**Selected excerpt:**
· · · · ·

London’s one city that refuses to stay still. It doesn’t matter whether you arrive in the heat of European summer or dead of January: There’s always a festival running, gig to attend, event to entertain you or tourist attraction to experience.
Take a step back in time at public museums and historical walks, or even have a royal close encounter. Just make sure you tick these landmarks off your London list when in town.
Top London landmarks and attractions
Tour Buckingham Palace
No trip to London would be complete without visiting the Queen herself — or at least her palace. While at Buckingham Palace, wave like the Queen, check out her guards in their black bearskin hats, witness the changing of the guards and tour her state rooms and art collections.
Enjoy incredible views on Europe’s tallest observation wheel. To avoid the crowds, we recommend booking your spot online before you arrive, or get there early in the morning. Weekends and evenings are usually the busiest times to ride, so try to plan your travels around peak times.
Catching a glimpse of Big Ben and Westminster Abbey is easy to do when you’re spinning around on the London Eye. If you forgo riding the Eye, you can easily see Big Ben from the banks of the River Thames.
You can also tour Westminster Abbey —a UNESCO World Heritage Site and the site of every royal coronation in the country. But the Abbey sometimes closes to the public on short notice for special ceremonies and events, so check its website before you visit to make sure it’s open.
A trip to London is complete with a view of its famous Tower Bridge, a beautiful construction of sandy brick and baby-blue trimmings. Walk across it to the Tower of London, which houses the crown jewels and execution sites of three Queens of England: Anne Boleyn, Catherine Howard and Lady Jane Grey.
Keep in mind that the Tower Bridge is still operational and opens five or six times per day in the summer. Check the official website for details about when it might be open and closed if you plan to take a stroll across it. You might catch it open for a passing ship!
Hop on one of London’s iconic red buses to get around the city, or book a vintage double decker bus tour in advance for a unique view of the city.
London’s buses don’t accept cash, so you’ll need an Oyster card or Travel card. You can buy Oyster cards at most train and Tube stations, visitor centers and Oyster ticket stops. And if you live in the UK, you can purchase Oyster cards online.

· · · · ·

**Given information:**
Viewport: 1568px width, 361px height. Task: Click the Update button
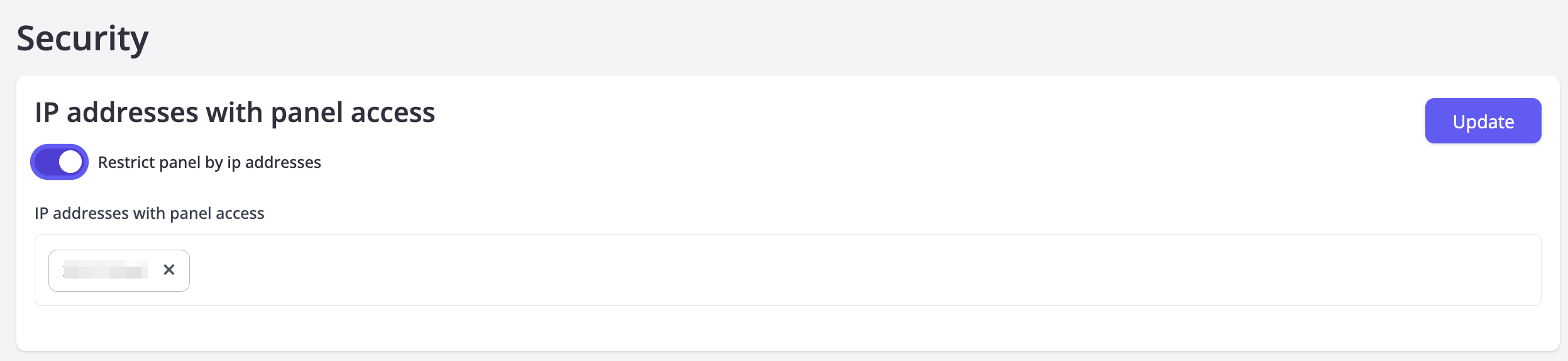1482,121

· · · · ·

**Directions:**
A: Transcribe the London landmarks guide between "Top London landmarks" and "around peak times.", inclusive.
B: Pick up the London landmarks guide after its final sentence and continue writing it.
The listing plays no part in this work.

**Final results:**
A:
Top London landmarks and attractions
Tour Buckingham Palace
No trip to London would be complete without visiting the Queen herself — or at least her palace. While at Buckingham Palace, wave like the Queen, check out her guards in their black bearskin hats, witness the changing of the guards and tour her state rooms and art collections.
Enjoy incredible views on Europe’s tallest observation wheel. To avoid the crowds, we recommend booking your spot online before you arrive, or get there early in the morning. Weekends and evenings are usually the busiest times to ride, so try to plan your travels around peak times.

B:
Much like Broadway in New York City, the best shows performed by A-list actors take place in the West End. As a bonus, many of the small theaters in the area were built in the 1800s and still have the beautiful original architecture. With that in mind, leg room in these theaters can be a bit cramped and tickets sell out quickly, so book in advance to ensure you catch a show.
Did you know that 47% of London is green space? So it isn’t hard at all to find a park to enjoy an afternoon outside. Famous city parks include St. James’s Park, Hyde Park, Green Park and the Royal Botanic Gardens, Kew.
London is well-known for its fabulous markets: stop in Borough Market for produce, Portobello for antiques, Camden for original fashion items from emerging artists and Spitalfields Market for food and antiques.
While larger markets like Camden and the Borough open daily, many smaller ones only open on weekends.
If you came to shop till you drop, be sure to hit up Oxford Street. With around 300 stores, it’s Europe’s largest shopping street. But lace up your walking shoes — traffic here is restricted to buses and taxis from 7 a.m. to 7 p.m. except on Sundays.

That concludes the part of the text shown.